AllianceBernstein Holding LP , which invests $675 billion, may have been the biggest casualty. It ranked as the top shareholder in ailing investment bank Lehman Brothers Holdings Inc , where it owned 65.6 million shares, and crippled mortgage company Fannie Mae , where it owned 134.2 million shares, at the end of June.

At Fannie's cousin Freddie Mac , AllianceBernstein was the third biggest holder with 41 million shares.

On Tuesday, Lehman's stock tumbled 46 percent, while Fannie Mae cratered 90 percent, and Freddie Mac plunged 85 percent on Monday. While the companies' share prices have recovered somewhat, losses remain enormous overall, with Fannie having given up early all of its value in the last 52 weeks, for example.

Fidelity Investments, the world's biggest mutual fund company with $1.5 trillion invested had also loaded up on this week's losers. The privately held company ranked as the third largest investor in Lehman and the fourth biggest owner at Fannie. At Freddie, Fidelity ranked in 10th position.

Capital Group, which runs the popular American Funds, was the second biggest investor in Freddie Mac and the third biggest in Fannie Mae. And Legg Mason Inc, home to Bill Miller who was ranked as America's best stock picker for 15 years, held more Freddie shares than anyone else, while Legg's ClearBridge unit was the second biggest owner of Lehman stock.

"Fidelity and Capital Group are so big that they are bound to be among the biggest owners in whatever they own," said Morningstar analyst Christopher Davis.

And hedge fund manager George Soros could have lost as much as $84.7 million this week alone if he still owns the 9.47 million shares of Lehman he bought in the second quarter.

While the ownership lists read like a who's who among mutual fund firms, it did not win these firms new fans, industry sources said, noting that clients either shifted their money from stock funds to cash or quit the firms altogether.

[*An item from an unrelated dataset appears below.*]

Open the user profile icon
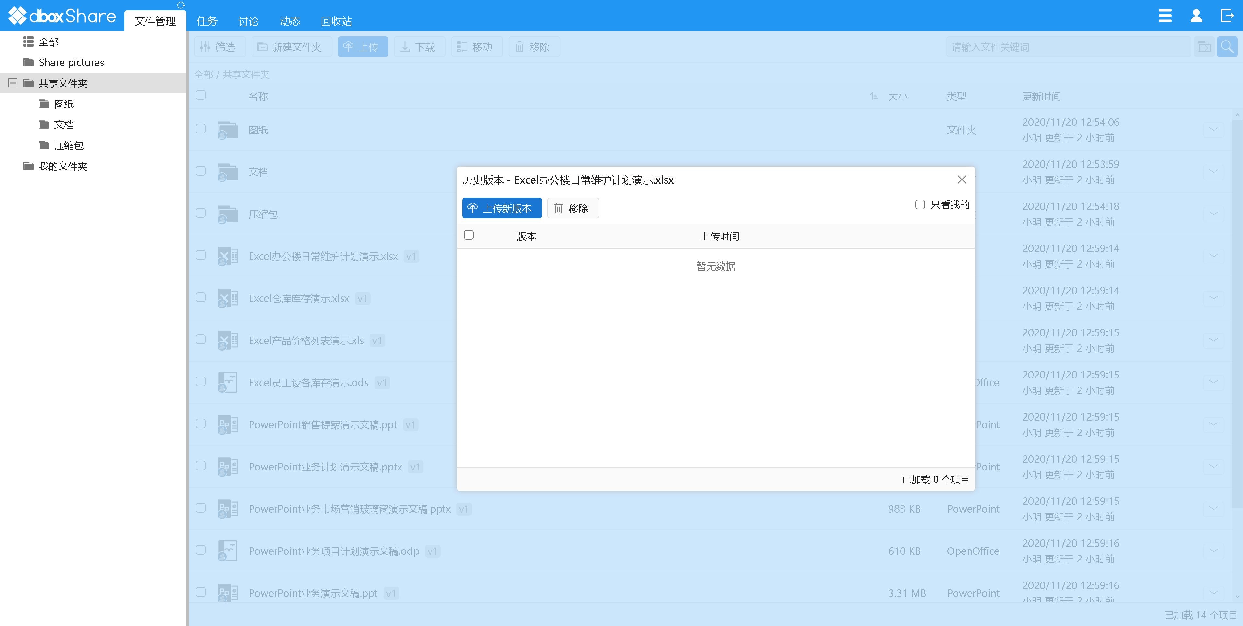Image resolution: width=1243 pixels, height=626 pixels. pos(1196,16)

"Clients voted with their feet maybe because these guys weren't doing the research they should have been," said one hedge fund manager who asked not to be identified because he concentrates on betting that stock prices will fall.

AllianceBernstein said its assets under management shriveled $20 billion, or 2.9 percent, in August.

But the fact these firms were all crowded in these names also came as no surprise to other money managers.

"Fannie, Freddie and Lehman had long looked so cheap on paper that fund managers at America's biggest firms just kept buying them over time," said Pat Becker Jr., chief investment officer at Becker Capital Management.

"In a way, Fannie, Freddie and Lehman were some of their favorite children," added Becker, who does not own the names.

This summer, Harry Lange, who manages Fidelity's flagship Magellan fund, where millions of Americans save for retirement and college education, was loyal to Lehman.

At the end of June, Lange owned $138.7 million shares in Lehman, filings show. He had 10.3 percent of the portfolio invested in financial stocks at the end of June, up from 10.1 percent a month earlier.

Because the fund companies are so large, it is difficult to say which of their managers held the lion's share of these losers, industry analysts said. At the same time, several fund companies also said the pain was spread out among various holdings.

Asset managers also noted that Fannie, Freddie and Lehman were in so many portfolios because they are all big components of the Russell 1000 Index, which gives investors access to a large swath of big U.S. stocks and is often used as a benchmark by many fund managers.

"Any closeted indexer would have been buying these names. It makes a lot of sense," Becker added.